:: SEITENAUSZUG ::
# # #

Die Regierung von Katar hat in den Verträgen des staatlichen Ölkonzerns QatarEnergy und verschiedener Länder – China, Südkorea, Italien und Belgien – die Klausel „höhere Gewalt“ geltend gemacht, da der iranische Angriff auf die Anlage in Ras Laffan die Exportkapazitäten langfristig beeinträchtigen wird.
Der Energieminister von Katar und Vorsitzende von Qatar Petroleum, Saad Sherida al-Kabi, versicherte, dass die iranischen Raketenangriffe vom 18. und 19. März einen geschätzten Verlust von 20 Milliarden Dollar an Jahreseinnahmen verursacht und Schäden angerichtet haben, deren Behebung drei bis fünf Jahre dauern wird.
„Die umfangreichen Schäden an unseren Produktionsanlagen werden bis zu fünf Jahre in Anspruch nehmen und uns dazu zwingen, langfristig höhere Gewalt geltend zu machen“, sagte der Minister.
Konkret versicherte der Minister, dass diese Maßnahme die Exportverträge für Flüssigerdgas mit China, Südkorea, Italien und Belgien beeinträchtigen werde.
Der Iran feuerte in der Nacht vom Mittwoch, dem 18. März, und in den frühen Morgenstunden des Donnerstags, dem 19. März, mehrere Raketensalven auf diesen Industrie- und Hafenkomplex ab, der das weltweit wichtigste Flüssigerdgaszentrum beherbergt und als Landbasis für den Export der Gasproduktion dient. Konkret beschädigte der Angriff die Produktionslinien 4 und 6, die gemeinsam mit ExxonMobil betrieben werden (die Anteile betragen 34 % bzw. 30 %).

# # #

Gespeicherte Datensätze
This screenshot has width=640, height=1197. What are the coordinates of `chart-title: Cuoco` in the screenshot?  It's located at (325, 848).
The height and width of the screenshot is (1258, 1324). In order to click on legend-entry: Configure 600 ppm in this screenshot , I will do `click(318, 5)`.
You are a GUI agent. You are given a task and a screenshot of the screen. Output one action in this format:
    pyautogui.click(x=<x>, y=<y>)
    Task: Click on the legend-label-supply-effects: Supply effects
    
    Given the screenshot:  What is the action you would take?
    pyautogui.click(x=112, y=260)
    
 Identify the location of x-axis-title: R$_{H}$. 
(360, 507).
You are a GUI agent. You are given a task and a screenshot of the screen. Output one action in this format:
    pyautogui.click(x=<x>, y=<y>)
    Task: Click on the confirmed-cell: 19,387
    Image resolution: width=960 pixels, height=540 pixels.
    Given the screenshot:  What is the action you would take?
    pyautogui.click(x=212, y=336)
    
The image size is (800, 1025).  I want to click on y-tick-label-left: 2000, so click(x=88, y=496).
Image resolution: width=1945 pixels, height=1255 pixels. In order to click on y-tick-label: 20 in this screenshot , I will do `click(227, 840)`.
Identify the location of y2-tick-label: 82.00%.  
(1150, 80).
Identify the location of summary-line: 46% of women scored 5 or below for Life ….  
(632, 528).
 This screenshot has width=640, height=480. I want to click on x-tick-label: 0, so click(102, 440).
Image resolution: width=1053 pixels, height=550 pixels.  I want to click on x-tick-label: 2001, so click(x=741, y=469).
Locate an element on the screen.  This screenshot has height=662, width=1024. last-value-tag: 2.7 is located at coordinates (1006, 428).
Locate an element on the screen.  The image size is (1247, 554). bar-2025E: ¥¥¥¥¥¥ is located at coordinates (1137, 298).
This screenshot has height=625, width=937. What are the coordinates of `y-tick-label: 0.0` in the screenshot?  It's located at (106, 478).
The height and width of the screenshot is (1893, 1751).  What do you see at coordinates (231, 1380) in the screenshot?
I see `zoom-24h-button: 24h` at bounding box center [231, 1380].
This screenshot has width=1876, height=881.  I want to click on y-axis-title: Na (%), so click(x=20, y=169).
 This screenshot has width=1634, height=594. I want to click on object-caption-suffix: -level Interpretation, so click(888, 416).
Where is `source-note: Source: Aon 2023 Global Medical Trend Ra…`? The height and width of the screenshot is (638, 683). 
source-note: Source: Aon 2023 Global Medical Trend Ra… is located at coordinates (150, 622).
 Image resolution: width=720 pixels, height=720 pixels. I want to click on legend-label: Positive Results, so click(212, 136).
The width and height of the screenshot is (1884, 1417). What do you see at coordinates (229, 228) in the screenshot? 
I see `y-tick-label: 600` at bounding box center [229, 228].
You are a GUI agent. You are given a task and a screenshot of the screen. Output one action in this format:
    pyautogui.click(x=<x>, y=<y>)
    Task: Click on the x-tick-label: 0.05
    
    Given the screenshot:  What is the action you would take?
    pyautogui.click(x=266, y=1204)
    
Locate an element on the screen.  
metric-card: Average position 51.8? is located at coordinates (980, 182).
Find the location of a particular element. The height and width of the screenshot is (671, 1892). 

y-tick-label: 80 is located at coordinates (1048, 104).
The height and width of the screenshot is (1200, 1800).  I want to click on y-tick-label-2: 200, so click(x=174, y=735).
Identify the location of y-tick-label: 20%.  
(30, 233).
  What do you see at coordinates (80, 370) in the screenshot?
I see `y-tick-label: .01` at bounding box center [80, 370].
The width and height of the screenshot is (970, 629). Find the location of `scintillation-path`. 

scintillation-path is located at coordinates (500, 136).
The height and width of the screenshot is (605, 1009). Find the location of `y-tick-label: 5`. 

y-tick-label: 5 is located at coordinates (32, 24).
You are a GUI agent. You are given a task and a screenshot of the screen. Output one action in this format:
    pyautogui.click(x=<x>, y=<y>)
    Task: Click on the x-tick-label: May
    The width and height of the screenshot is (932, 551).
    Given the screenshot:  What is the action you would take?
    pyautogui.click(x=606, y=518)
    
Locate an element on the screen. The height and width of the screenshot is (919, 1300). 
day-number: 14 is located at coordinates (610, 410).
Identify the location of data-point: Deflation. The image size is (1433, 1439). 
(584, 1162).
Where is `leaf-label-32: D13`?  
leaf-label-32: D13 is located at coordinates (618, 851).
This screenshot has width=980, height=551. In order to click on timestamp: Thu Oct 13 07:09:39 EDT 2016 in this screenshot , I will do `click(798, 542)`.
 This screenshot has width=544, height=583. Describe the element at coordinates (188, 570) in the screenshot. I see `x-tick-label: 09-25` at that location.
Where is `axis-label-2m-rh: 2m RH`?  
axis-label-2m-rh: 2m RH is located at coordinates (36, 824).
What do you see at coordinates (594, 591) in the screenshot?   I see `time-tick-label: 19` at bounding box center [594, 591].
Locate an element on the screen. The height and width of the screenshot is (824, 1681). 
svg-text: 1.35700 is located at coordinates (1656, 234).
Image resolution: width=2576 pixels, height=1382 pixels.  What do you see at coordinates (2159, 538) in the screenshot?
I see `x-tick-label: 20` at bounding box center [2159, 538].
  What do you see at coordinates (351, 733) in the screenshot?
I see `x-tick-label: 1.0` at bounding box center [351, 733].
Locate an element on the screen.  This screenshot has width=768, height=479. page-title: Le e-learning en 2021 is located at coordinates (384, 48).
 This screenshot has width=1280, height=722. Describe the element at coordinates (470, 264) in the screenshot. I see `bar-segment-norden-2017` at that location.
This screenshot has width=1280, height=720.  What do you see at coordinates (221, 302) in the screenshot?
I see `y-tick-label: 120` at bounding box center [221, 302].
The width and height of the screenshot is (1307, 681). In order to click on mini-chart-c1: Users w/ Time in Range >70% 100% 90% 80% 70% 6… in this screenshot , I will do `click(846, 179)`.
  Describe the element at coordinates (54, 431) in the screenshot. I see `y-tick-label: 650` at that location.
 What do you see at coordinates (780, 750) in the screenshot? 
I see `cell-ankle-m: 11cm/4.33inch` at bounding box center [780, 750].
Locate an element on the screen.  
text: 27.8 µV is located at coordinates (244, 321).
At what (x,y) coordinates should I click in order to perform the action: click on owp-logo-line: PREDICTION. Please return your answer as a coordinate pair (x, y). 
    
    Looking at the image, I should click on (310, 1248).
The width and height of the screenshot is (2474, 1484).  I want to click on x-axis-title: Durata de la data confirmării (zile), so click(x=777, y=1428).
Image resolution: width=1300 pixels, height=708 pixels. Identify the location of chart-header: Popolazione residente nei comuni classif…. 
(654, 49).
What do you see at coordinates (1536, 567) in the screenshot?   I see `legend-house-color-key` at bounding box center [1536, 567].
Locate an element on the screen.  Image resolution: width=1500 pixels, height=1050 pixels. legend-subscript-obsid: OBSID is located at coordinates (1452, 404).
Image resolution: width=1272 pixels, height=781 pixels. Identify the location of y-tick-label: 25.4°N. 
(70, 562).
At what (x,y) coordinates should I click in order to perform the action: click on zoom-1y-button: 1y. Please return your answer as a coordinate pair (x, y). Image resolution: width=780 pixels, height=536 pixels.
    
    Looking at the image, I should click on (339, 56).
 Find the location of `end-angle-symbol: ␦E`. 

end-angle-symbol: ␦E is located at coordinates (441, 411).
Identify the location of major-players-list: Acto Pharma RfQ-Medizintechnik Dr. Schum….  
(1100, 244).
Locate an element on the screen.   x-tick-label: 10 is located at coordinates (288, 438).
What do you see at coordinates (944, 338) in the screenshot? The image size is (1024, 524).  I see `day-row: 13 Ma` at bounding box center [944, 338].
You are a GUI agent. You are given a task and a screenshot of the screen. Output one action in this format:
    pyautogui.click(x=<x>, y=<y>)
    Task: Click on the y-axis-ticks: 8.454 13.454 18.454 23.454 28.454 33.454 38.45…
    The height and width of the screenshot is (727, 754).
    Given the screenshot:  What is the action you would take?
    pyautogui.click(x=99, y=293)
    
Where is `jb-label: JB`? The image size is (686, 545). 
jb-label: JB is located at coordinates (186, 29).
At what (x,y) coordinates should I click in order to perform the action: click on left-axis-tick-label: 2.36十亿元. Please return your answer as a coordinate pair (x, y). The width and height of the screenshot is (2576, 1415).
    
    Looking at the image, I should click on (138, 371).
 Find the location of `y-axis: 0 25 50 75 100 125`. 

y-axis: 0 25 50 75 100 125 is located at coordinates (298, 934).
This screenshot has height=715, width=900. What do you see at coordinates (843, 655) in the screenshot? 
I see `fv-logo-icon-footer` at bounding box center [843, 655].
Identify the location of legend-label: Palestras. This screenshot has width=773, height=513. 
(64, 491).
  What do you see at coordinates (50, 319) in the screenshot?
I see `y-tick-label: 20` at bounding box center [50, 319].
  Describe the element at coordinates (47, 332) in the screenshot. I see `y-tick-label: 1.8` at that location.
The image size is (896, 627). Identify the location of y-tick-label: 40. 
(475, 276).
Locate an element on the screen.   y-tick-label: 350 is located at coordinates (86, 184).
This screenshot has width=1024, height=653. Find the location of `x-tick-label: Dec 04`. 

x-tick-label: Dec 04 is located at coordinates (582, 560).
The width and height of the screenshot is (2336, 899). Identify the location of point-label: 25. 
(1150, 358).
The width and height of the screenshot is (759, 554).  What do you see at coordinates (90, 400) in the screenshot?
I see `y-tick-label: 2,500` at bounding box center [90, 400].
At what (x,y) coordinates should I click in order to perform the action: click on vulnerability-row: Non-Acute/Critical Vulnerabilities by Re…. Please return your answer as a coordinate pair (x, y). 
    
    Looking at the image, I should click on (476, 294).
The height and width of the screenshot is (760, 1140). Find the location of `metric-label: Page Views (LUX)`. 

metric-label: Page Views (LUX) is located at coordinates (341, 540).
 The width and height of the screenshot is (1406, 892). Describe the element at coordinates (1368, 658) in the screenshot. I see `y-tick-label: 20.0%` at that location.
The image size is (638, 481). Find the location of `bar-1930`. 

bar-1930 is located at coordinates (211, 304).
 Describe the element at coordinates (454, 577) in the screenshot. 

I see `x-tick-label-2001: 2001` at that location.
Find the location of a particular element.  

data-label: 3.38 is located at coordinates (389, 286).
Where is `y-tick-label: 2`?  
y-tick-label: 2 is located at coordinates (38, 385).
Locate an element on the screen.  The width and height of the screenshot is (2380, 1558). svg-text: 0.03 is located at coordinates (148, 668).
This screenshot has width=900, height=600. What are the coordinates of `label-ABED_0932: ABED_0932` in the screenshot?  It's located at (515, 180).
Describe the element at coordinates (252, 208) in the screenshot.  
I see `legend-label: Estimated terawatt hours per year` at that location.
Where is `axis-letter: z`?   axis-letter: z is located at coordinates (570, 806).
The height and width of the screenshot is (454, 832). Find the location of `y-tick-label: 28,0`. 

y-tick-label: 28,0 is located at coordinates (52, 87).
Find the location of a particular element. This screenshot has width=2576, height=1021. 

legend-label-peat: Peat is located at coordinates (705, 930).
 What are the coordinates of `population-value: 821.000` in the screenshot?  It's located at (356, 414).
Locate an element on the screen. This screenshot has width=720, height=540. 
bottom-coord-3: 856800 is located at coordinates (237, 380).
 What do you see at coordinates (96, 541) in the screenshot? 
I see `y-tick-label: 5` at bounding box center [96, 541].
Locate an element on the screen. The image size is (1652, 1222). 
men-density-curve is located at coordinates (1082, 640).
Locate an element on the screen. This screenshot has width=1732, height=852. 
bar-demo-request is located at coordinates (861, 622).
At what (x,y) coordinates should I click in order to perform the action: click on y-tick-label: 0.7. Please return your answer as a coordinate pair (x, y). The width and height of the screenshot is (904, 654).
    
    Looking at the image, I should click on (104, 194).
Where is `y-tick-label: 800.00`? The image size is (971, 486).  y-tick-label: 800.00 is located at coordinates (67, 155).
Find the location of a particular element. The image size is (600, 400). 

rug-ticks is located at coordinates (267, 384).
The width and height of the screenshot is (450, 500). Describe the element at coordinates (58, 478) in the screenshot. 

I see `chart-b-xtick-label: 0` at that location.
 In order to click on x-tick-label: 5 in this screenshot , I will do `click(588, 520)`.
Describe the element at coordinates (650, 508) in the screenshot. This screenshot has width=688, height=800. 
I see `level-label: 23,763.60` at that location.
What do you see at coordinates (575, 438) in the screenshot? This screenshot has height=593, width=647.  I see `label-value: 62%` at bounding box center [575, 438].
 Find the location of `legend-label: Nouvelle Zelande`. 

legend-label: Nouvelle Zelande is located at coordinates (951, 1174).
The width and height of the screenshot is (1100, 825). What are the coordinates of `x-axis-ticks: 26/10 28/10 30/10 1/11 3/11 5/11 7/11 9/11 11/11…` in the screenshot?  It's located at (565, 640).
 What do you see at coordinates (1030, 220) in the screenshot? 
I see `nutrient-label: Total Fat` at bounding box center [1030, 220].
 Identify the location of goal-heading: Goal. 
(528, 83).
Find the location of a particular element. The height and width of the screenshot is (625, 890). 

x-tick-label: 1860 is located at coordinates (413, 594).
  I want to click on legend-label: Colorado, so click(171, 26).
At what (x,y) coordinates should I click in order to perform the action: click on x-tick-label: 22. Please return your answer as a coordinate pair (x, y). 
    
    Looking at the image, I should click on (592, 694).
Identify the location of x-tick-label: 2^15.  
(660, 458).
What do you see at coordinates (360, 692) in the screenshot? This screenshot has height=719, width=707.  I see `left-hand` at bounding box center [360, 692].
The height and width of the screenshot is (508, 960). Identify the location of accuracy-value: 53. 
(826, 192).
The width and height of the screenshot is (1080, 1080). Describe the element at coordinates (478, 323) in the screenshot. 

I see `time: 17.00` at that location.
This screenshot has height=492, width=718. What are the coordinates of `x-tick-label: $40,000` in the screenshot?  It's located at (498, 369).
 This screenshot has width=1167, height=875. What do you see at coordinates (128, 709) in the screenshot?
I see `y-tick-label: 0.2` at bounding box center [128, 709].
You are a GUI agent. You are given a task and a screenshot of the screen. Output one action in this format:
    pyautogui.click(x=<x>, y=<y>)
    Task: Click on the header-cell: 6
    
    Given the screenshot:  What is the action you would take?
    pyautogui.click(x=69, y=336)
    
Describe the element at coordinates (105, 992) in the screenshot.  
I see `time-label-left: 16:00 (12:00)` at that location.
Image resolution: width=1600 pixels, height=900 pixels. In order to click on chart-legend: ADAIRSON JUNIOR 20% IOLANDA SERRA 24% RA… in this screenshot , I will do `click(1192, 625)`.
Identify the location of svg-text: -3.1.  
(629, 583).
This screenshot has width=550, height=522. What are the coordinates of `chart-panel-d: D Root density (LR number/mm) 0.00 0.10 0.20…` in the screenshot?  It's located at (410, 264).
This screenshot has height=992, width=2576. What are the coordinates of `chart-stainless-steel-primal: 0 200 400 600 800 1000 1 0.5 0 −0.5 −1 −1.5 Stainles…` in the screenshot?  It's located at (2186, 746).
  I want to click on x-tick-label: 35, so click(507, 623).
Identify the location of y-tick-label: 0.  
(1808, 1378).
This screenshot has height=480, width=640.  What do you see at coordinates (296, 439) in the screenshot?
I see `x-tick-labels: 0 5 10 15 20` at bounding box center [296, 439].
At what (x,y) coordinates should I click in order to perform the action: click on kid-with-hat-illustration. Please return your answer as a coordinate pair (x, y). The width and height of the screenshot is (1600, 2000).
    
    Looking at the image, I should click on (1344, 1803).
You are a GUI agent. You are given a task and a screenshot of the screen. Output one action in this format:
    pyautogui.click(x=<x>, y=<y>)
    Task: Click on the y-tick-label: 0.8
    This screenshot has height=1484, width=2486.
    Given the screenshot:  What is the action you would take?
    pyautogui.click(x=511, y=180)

# # #

:: ARBEITSAUFTRAG ::
Extrahiere bitte aus dem Text über Ras Laffan wortgetreu die Stelle von "Der Energieminister von" bis einschließlich "sagte der Minister.". Stütze dich ausschließlich auf den Text über Ras Laffan.

:: ERGEBNIS DER ÜBUNG ::
Der Energieminister von Katar und Vorsitzende von Qatar Petroleum, Saad Sherida al-Kabi, versicherte, dass die iranischen Raketenangriffe vom 18. und 19. März einen geschätzten Verlust von 20 Milliarden Dollar an Jahreseinnahmen verursacht und Schäden angerichtet haben, deren Behebung drei bis fünf Jahre dauern wird.
„Die umfangreichen Schäden an unseren Produktionsanlagen werden bis zu fünf Jahre in Anspruch nehmen und uns dazu zwingen, langfristig höhere Gewalt geltend zu machen“, sagte der Minister.